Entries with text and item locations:
• • •

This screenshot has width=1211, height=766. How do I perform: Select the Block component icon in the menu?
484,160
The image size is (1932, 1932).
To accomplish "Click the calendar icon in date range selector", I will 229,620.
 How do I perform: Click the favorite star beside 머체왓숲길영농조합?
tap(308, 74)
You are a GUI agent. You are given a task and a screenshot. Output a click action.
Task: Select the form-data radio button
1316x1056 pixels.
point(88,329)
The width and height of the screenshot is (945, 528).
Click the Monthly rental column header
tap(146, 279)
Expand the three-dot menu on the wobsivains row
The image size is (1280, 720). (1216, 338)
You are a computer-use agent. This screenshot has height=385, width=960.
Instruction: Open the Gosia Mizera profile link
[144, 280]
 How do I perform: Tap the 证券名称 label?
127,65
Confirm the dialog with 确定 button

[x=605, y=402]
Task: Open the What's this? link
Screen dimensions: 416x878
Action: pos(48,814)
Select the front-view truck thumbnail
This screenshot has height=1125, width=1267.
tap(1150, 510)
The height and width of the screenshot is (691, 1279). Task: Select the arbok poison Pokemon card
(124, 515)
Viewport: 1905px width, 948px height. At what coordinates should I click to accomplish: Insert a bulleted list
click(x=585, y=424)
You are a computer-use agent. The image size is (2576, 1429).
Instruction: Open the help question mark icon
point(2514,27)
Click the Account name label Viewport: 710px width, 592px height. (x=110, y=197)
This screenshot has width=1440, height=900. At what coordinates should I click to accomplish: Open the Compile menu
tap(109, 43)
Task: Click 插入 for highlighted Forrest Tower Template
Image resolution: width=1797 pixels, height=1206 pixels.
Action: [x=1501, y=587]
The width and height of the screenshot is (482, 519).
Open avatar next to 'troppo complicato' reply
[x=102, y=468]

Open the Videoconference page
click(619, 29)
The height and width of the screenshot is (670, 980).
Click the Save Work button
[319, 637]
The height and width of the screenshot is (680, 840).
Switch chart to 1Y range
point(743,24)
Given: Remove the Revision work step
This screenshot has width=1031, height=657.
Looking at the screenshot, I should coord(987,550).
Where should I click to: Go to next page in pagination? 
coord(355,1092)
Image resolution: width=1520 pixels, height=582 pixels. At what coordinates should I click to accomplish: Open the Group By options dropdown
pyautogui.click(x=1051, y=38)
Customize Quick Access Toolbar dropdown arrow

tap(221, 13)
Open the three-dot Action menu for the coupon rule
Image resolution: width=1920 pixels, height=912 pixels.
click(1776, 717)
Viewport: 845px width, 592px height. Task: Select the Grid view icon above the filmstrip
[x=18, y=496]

• • •

GIVEN TASK: Put the entries from the line that has "Open the Videoconference page" through the line that has "coord(355,1092)" into a two-column CSV with the headers instruction and answer, one row per entry. Quote each field and replace any line breaks inside it with spaces.

COMPLETED EXERCISE:
instruction,answer
"Open the Videoconference page","click(619, 29)"
"The height and width of the screenshot is (670, 980). Click the Save Work button","[319, 637]"
"The height and width of the screenshot is (680, 840). Switch chart to 1Y range","point(743,24)"
"Given: Remove the Revision work step This screenshot has width=1031, height=657.","Looking at the screenshot, I should coord(987,550)."
"Where should I click to: Go to next page in pagination?","coord(355,1092)"